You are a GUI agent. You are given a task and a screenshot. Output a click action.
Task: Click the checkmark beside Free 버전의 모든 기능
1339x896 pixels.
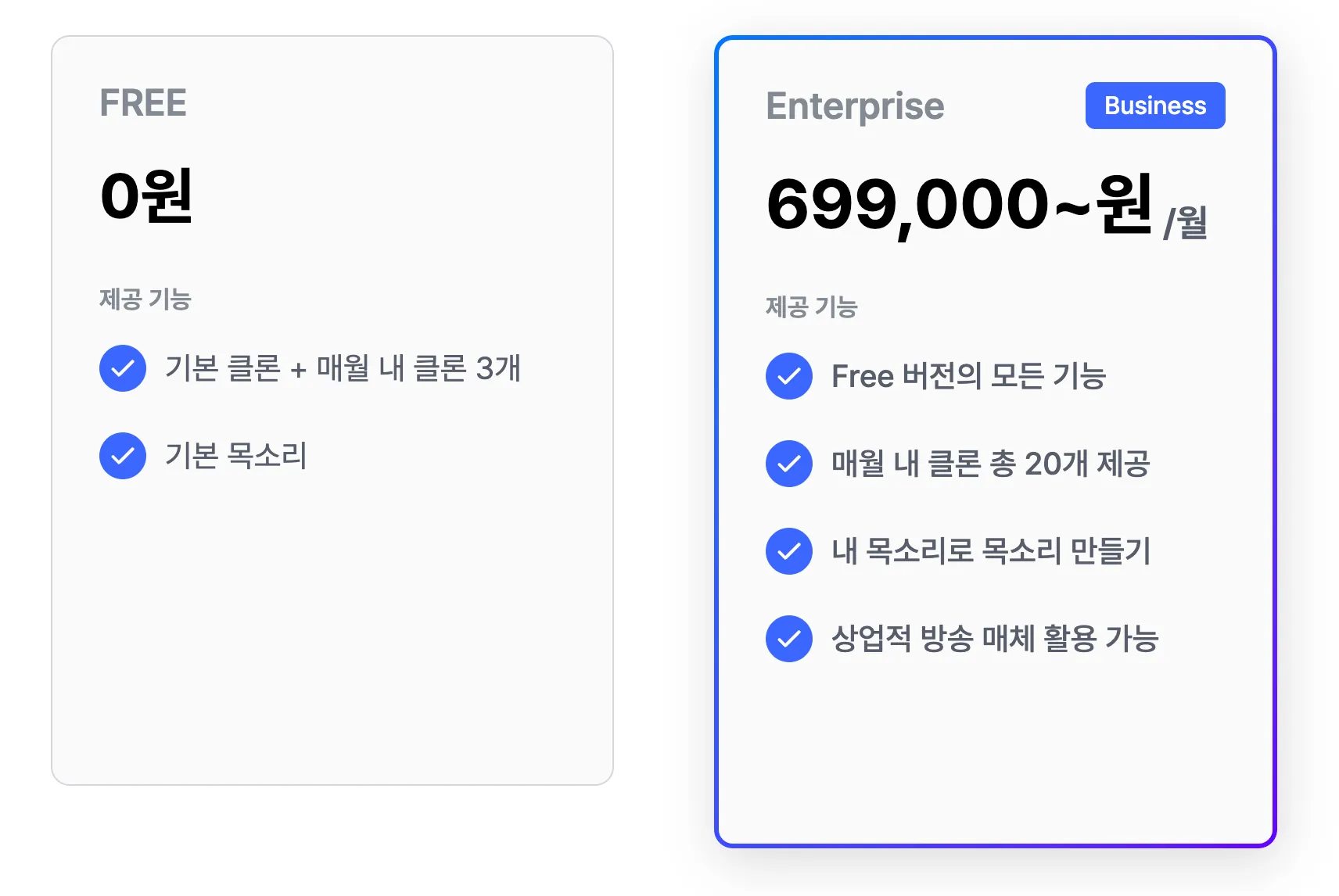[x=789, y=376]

==*==

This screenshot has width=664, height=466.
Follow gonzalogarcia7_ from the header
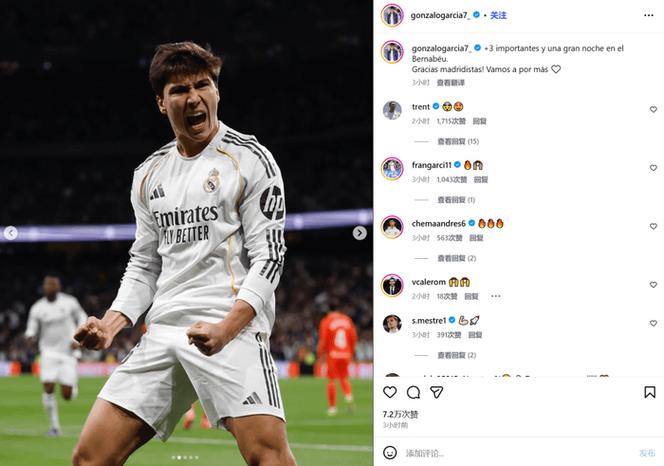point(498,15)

==*==

__Task statement__:
Go through the entries and filter for lines holding the word "screenshot"; copy each match.

__Output__:
You are a GUI agent. You are given a task and a screenshot. Output a click action.
This screenshot has width=664, height=466.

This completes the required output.